What is being asked | Write out word for word each line of the records, beginning at the first and stopping after the line with "Send me the free shipping code! (113, 2520)". Leave the pictures out.
- - - - -
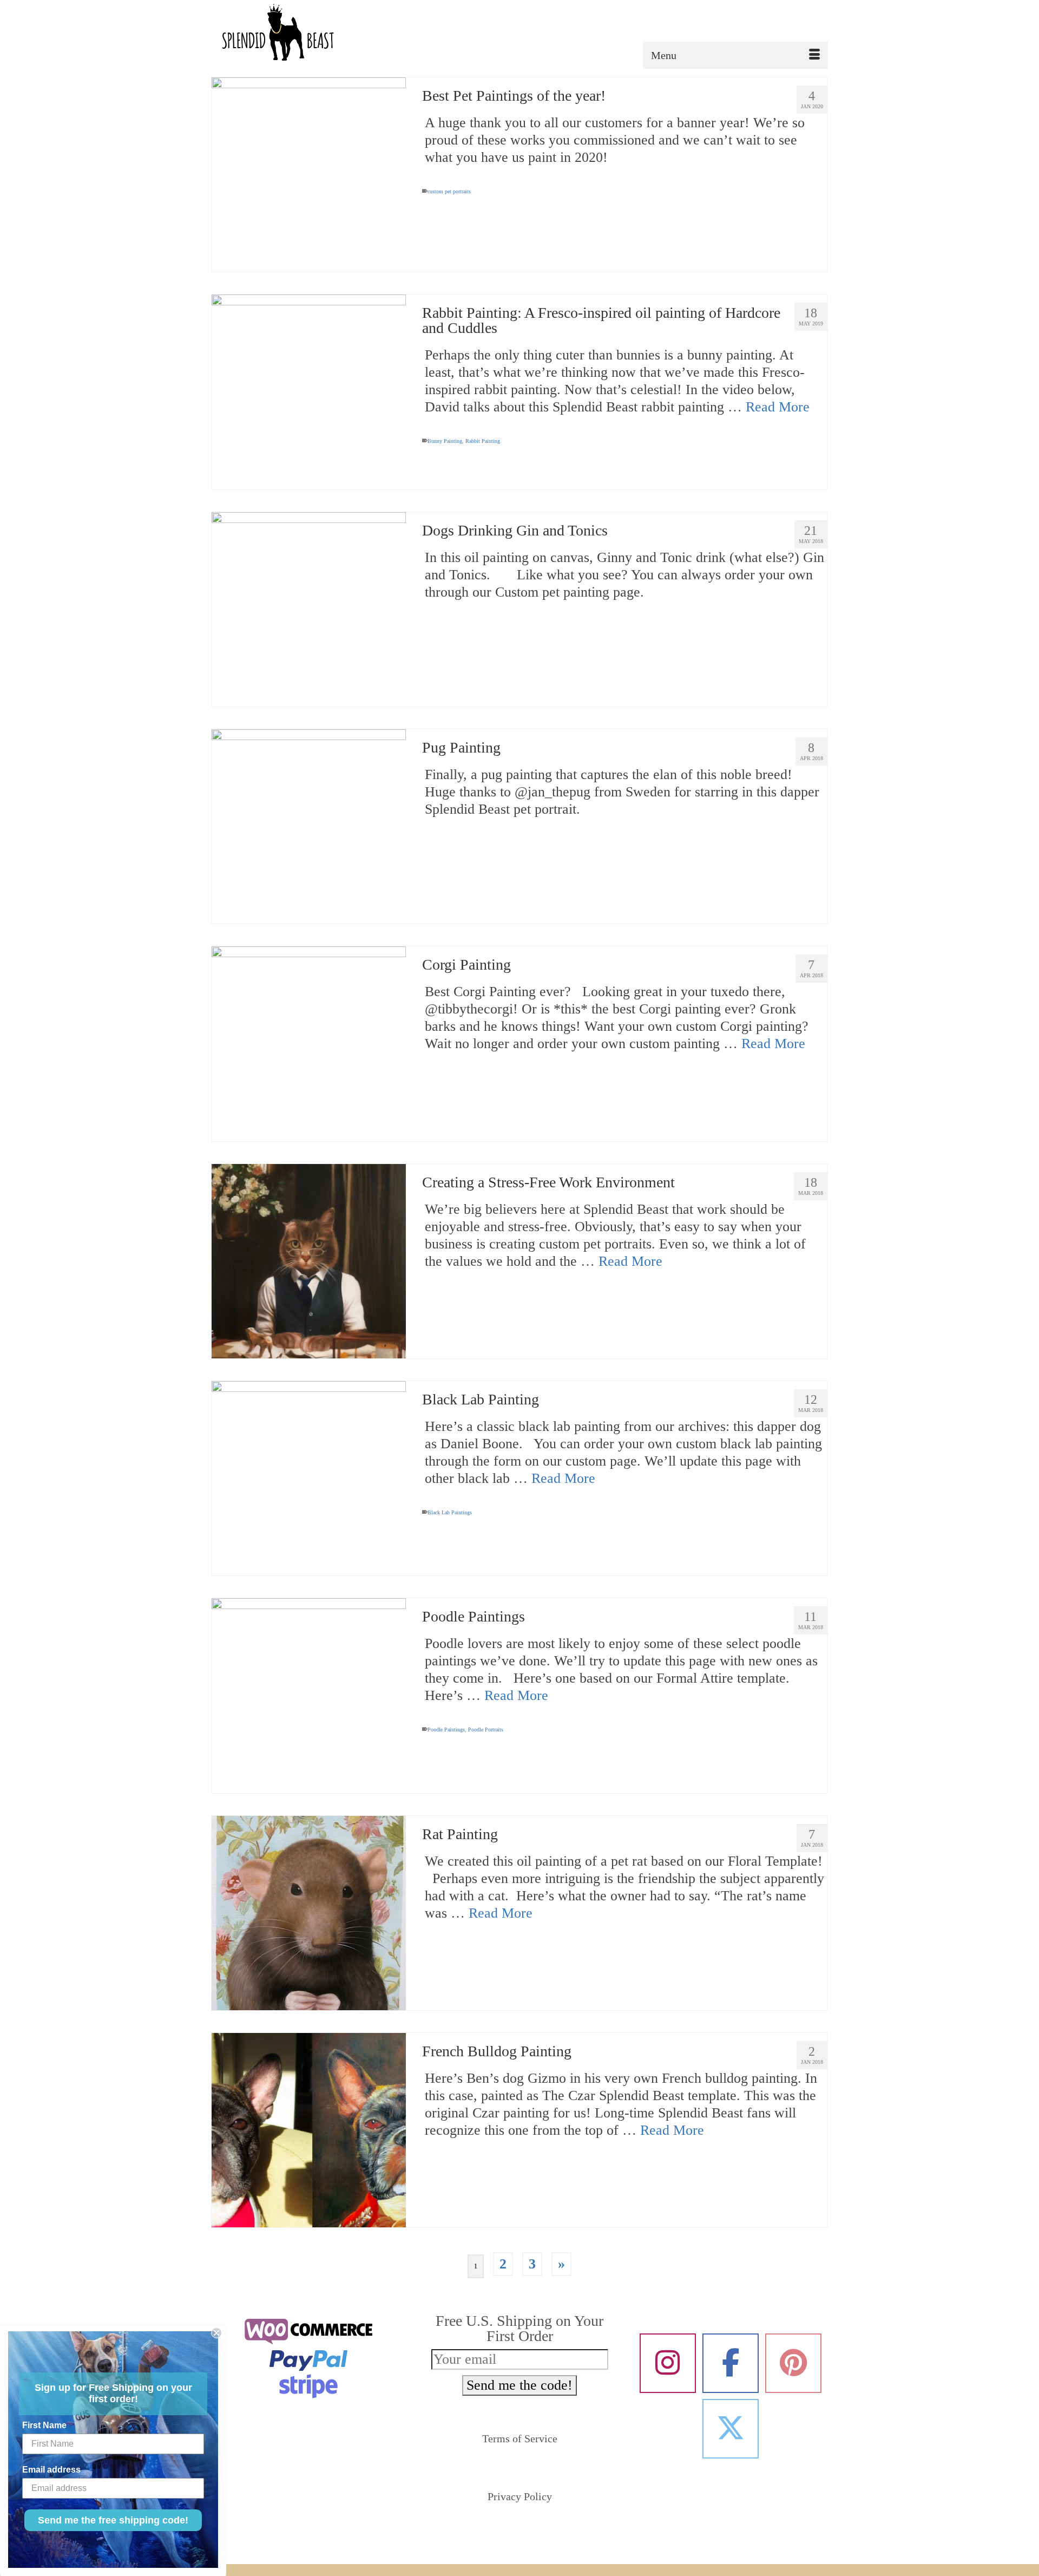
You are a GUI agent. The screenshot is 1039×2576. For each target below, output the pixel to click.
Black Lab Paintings (450, 1512)
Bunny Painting (445, 441)
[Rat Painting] (309, 1913)
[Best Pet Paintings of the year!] (309, 174)
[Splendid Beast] (308, 34)
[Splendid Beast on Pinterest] (793, 2363)
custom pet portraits (449, 191)
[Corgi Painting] (309, 1043)
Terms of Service (519, 2438)
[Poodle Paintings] (309, 1695)
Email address (51, 2469)
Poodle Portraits (485, 1729)
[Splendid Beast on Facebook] (730, 2363)
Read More (778, 407)
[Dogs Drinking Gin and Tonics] (309, 609)
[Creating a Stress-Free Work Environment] (309, 1261)
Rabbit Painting (482, 441)
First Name (44, 2425)
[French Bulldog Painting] (309, 2130)
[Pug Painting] (309, 826)
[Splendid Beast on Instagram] (668, 2363)
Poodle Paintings (446, 1729)
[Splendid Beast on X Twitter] (730, 2429)
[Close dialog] (216, 2332)
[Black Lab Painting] (309, 1478)
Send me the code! (519, 2385)
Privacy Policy (520, 2496)
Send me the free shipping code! (113, 2520)
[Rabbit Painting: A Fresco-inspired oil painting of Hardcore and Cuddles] (309, 392)
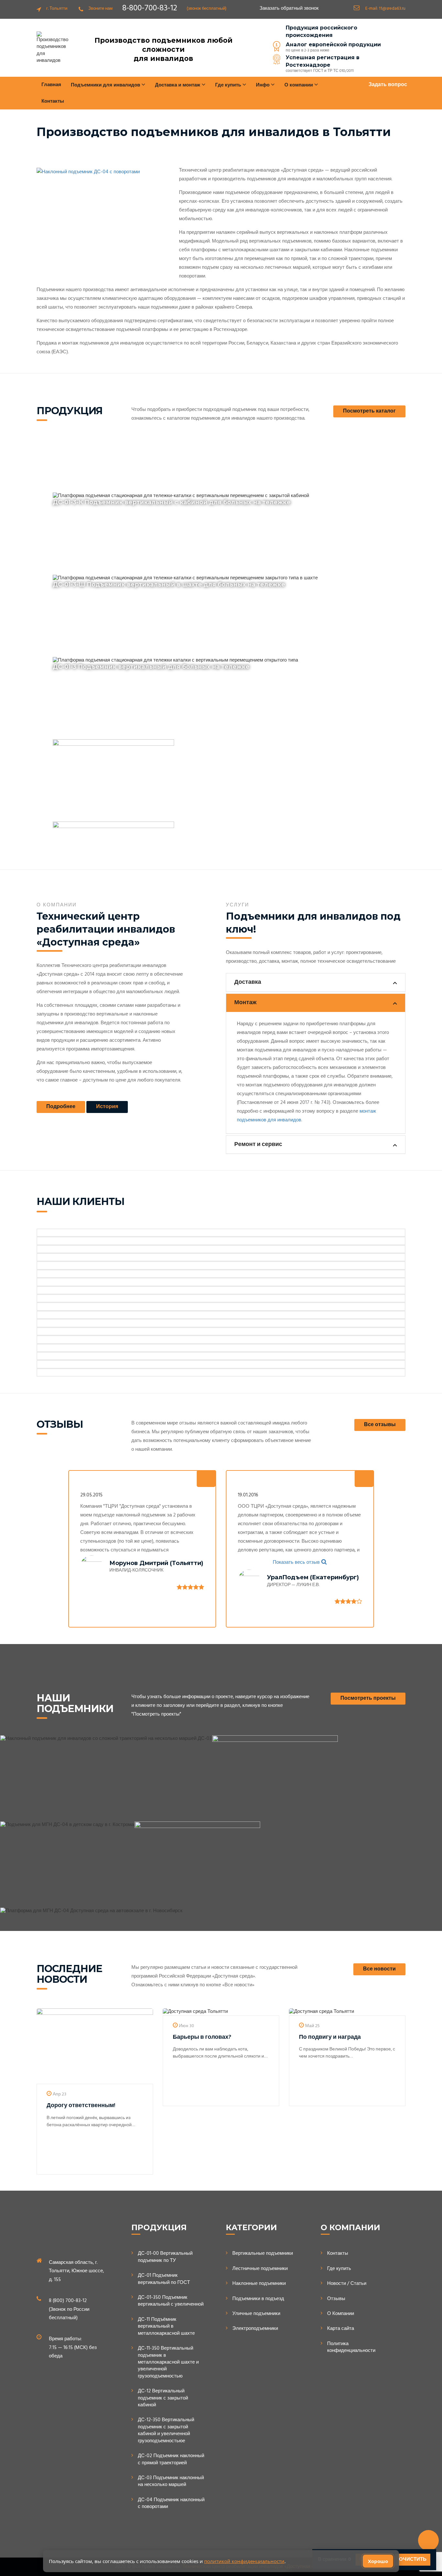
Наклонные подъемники (259, 2283)
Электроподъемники (255, 2328)
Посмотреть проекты (368, 1698)
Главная (51, 85)
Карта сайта (340, 2328)
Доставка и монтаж (178, 85)
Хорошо (378, 2561)
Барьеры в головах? (202, 2037)
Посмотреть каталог (369, 411)
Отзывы (336, 2299)
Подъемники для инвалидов (106, 85)
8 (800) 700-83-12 (68, 2301)
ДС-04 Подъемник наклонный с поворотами (171, 2504)
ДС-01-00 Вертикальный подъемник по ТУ (165, 2257)
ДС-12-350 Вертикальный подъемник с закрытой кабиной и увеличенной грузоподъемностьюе (166, 2431)
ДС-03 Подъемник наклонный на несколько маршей (171, 2482)
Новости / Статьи (346, 2283)
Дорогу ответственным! (81, 2105)
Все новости (379, 1969)
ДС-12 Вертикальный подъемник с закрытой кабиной (163, 2398)
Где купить (339, 2268)
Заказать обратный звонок (289, 8)
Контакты (52, 101)
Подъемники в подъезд (258, 2299)
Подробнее (60, 1107)
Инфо (263, 85)
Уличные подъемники (256, 2313)
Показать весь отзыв (296, 1562)
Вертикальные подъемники (262, 2253)
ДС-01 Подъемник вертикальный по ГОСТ (164, 2279)
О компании (299, 85)
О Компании (340, 2313)
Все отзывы (380, 1425)
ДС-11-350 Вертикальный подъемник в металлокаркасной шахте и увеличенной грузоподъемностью (168, 2362)
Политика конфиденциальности (351, 2348)
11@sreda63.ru (392, 8)
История (107, 1107)
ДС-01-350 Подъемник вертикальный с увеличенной (171, 2301)
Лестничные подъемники (260, 2268)
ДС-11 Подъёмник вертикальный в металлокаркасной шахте (166, 2326)
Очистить (412, 2559)
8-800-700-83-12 (149, 8)
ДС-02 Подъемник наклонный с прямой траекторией (171, 2460)
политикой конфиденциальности (244, 2561)
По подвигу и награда (330, 2037)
- - - - -
Result of the task |
You are a GUI agent. The screenshot is 1039×2576. For each target below, output the pixel to click.
Black Lab Paintings (450, 1512)
Bunny Painting (445, 441)
[Rat Painting] (309, 1913)
[Best Pet Paintings of the year!] (309, 174)
[Splendid Beast] (308, 34)
[Splendid Beast on Pinterest] (793, 2363)
custom pet portraits (449, 191)
[Corgi Painting] (309, 1043)
Terms of Service (519, 2438)
[Poodle Paintings] (309, 1695)
Email address (51, 2469)
Poodle Portraits (485, 1729)
[Splendid Beast on Facebook] (730, 2363)
Read More (778, 407)
[Dogs Drinking Gin and Tonics] (309, 609)
[Creating a Stress-Free Work Environment] (309, 1261)
Rabbit Painting (482, 441)
First Name (44, 2425)
[French Bulldog Painting] (309, 2130)
[Pug Painting] (309, 826)
[Splendid Beast on Instagram] (668, 2363)
Poodle Paintings (446, 1729)
[Splendid Beast on X Twitter] (730, 2429)
[Close dialog] (216, 2332)
[Black Lab Painting] (309, 1478)
Send me the code! (519, 2385)
Privacy Policy (520, 2496)
Send me the free shipping code! (113, 2520)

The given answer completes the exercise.